Carlos Guestrin, 33, Carnegie Mellon University
Carlos Guestrin wants to stop the spread of waterborne disease, design chairs that adjust to your posture, and cure Internet-induced information overload. This might seem a bit overambitious, but Guestrin has developed a single algorithm that can tackle them all.
Four years ago, Guestrin worked on an Intel project that involved placing tiny wireless sensors in a redwood forest. The researchers planned to use the sensors to learn about the forest’s microclimates. “I asked them how they were going to decide where to put the sensors,” he recalls. “They said they were more or less going to use intuition.”
Guestrin knew he could do better, and began to devise a way to optimize both the location and the number of sensors to gather the highest-quality data. The resulting algorithm churned through all possible locations for the first sensor, ranked each location in terms of its information-gathering potential, picked the best one, and then recalibrated all the other locations based on that choice. The second-best sensor was the one that added the most new information, and the algorithm continued re-ranking until the cost of installing one more exceeded the value of the data it would gather.
All Guestrin’s projects involve information flowing through a network, whether it’s temperature data in a forest, forces applied to a chair as a person sits down, or even news of a politician’s affair sprinting through the blogosphere. In each case, the algorithm’s goal is to get the best data through as few sensors, or with as little effort, as possible. A blog, for example, is a potential “sensor” of a story. Guestrin’s algorithm defined the best blogs as those that break big news stories early but don’t force users to read through too many posts to find them. As with the forest, it picked one, re-ranked, chose the next one, and so on, narrowing a list of 45,000 possible blogs down to the most efficient 100. (When Guestrin ran the program in 2006, Instapundit topped the list.

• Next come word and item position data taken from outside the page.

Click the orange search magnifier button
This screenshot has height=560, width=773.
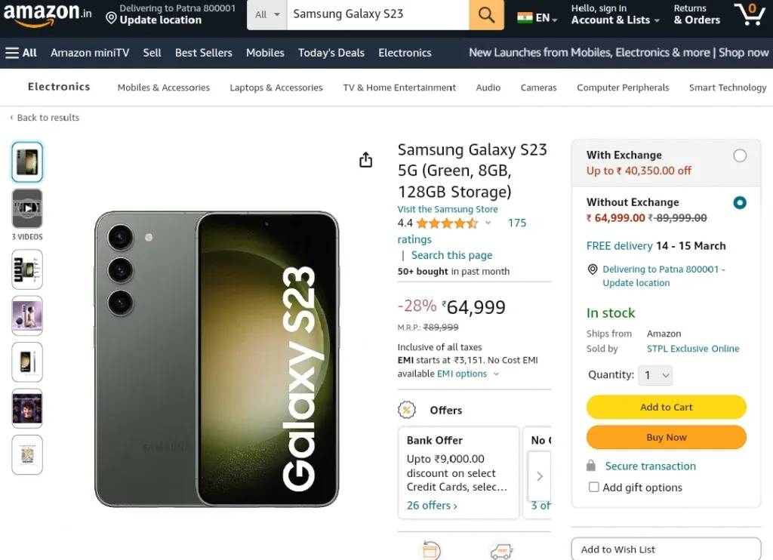pos(486,15)
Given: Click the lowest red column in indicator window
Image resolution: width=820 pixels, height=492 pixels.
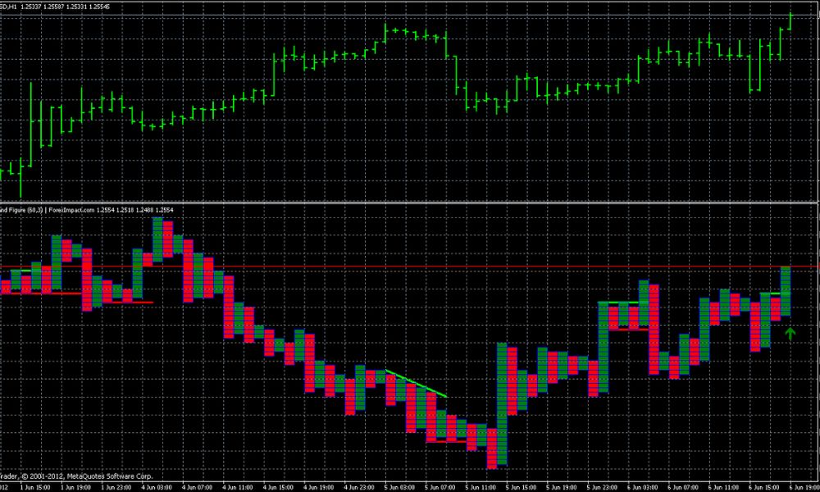Looking at the screenshot, I should coord(492,451).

There are other sensor-placement algorithms, but Guestrin’s is uniquely fast and accurate. It won a simulation-based, EPA-sponsored contest that asked researchers to determine the best spots to place water-pollution sensors in a massive network of pipes. And Guestrin has proven theoretically that it is near-perfect. “This is the beautiful part,” he says. “No matter how smart you are at designing an algorithm, you can’t get much better than this.”